I had an ignominious beginning to my running career. In junior high the coaches would let students who wanted to do track at the high school go to the track there and practice - without supervision.

This means that being unsupervised junior high students, we would go to the track and jump on the high jump pit for a while and then go back. I didn't do any training, but since I had been excused to practice, I was signed up to do the one-mile run.

I had never run a mile in my life. When the race started, we all ran fast, which is a mistake if you have never ran a mile before. I faded in the first lap, and the only person slower than me had the sense to drop out of the race.

This made it look like I was dead last, which wasn't true. I was second to last, and even though the spectators didn't know it, I knew I wasn't last.

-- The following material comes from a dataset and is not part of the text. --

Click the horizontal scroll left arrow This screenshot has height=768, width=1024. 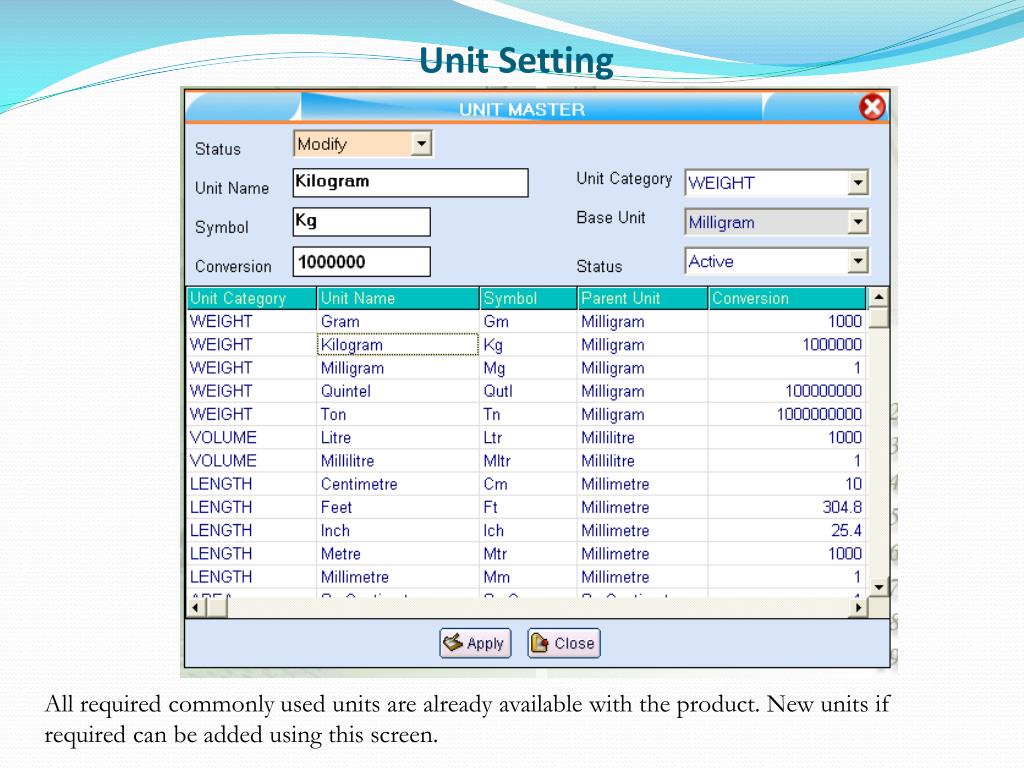(195, 607)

Someone from the crowd shouted out, "Hey, the race is over."

It truly was. I then experienced the floating sensation of hyperventilation and decided my body wasn’t meant to run races. I never ran again until I was twenty-five years old.

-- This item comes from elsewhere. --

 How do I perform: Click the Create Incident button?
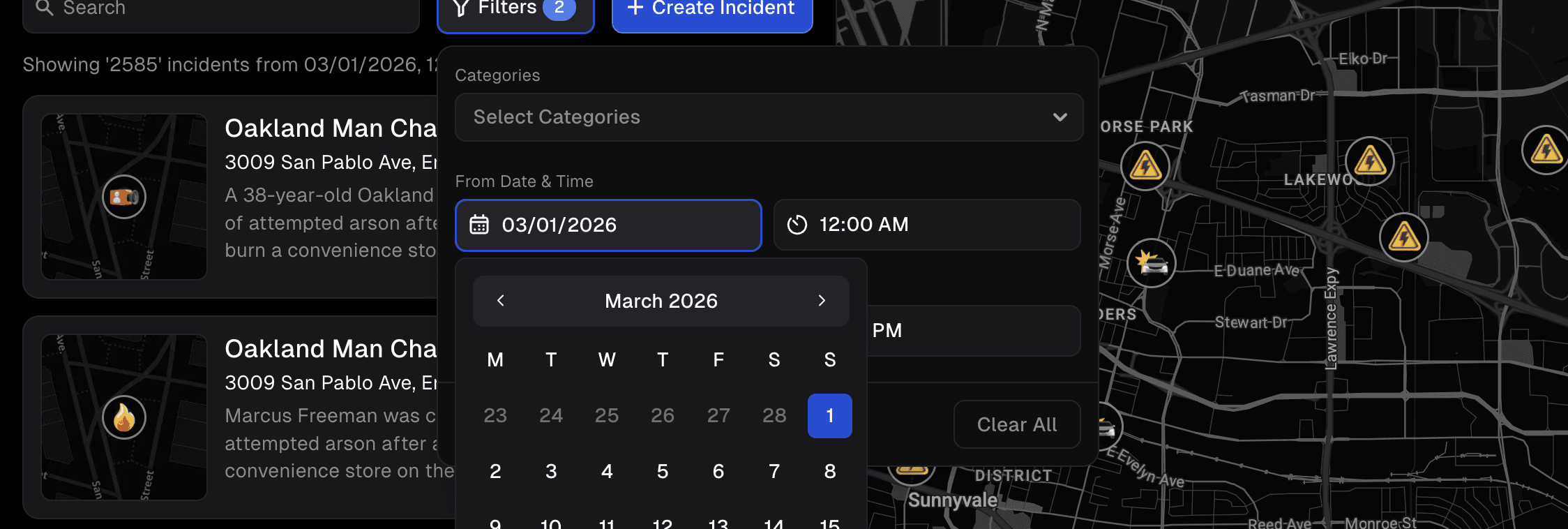(712, 10)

After we had been to California teaching for a couple of years we returned to Provo, Utah. Some of the people we knew from Camarillo came up to Education Week. They signed up for a Fitness for Life class and were talked into running a race that Saturday. These friends called me up and invited me along.

I was petrified. I seriously had never run in the last ten years, and after the mile debacle, I was convinced I couldn't run a mile.

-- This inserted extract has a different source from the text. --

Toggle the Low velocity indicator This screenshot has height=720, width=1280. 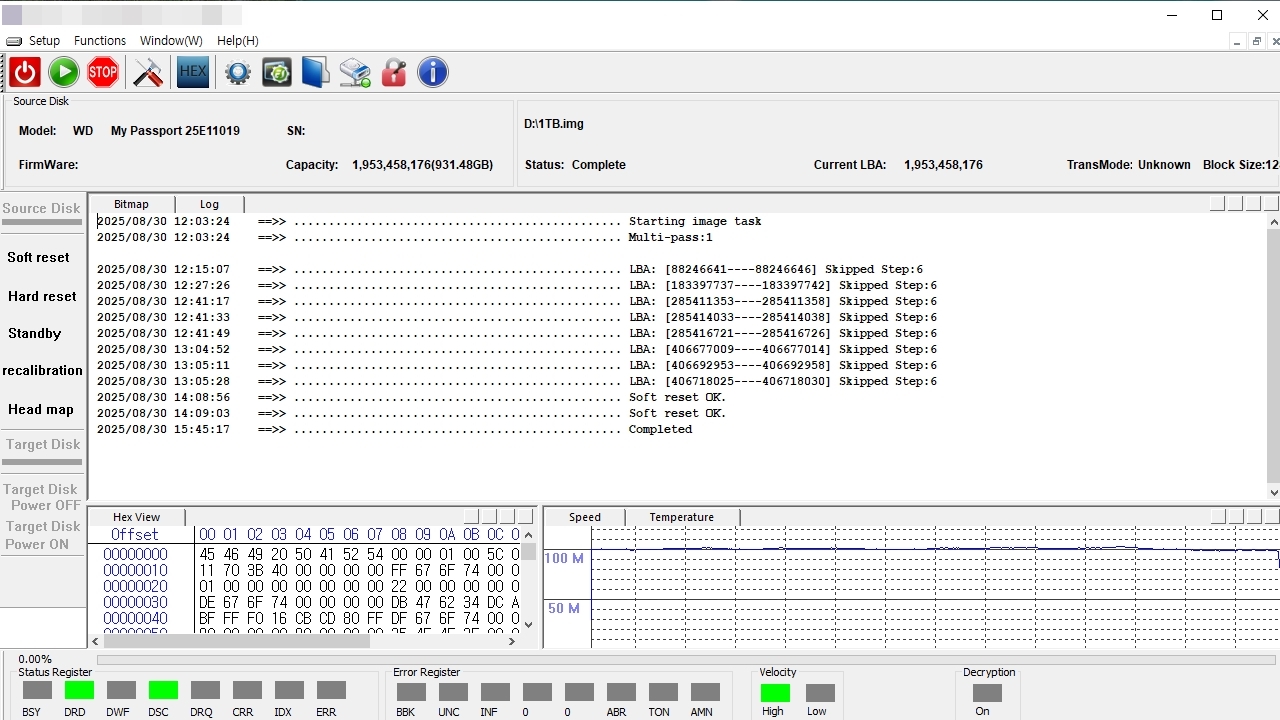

The race for Saturday was just over 3 miles, a 5K race. I determined to try to run 3 miles before the race so I wouldn't humiliate myself in front of my friends.

I measured a course with my car, and the next day ran the three miles without incident. I decided I would be able to run the race, and that Saturday showed up down at Utah Lake.

It was called the Human Race, and I think Tia has the shirt I got that day. Running races is really a fun communal kind of sport where you get to pay money to torture yourself in front of strangers. And some of these strangers are very serious about their running.

It was an out and back course, which means you get to see everyone who is beating you on their way back from the halfway point.

I was feeling good, and when I got to the end of the race I found I even had a little energy left to kick it up a notch at the end and beat the little old lady and ten-year-old boy in front of me.

This is a feeling most people get in the final stretch. No matter who is running next to me, it turns into a little competition, and sometimes I speed up, and other times I keep the same pace and let the little old lady win.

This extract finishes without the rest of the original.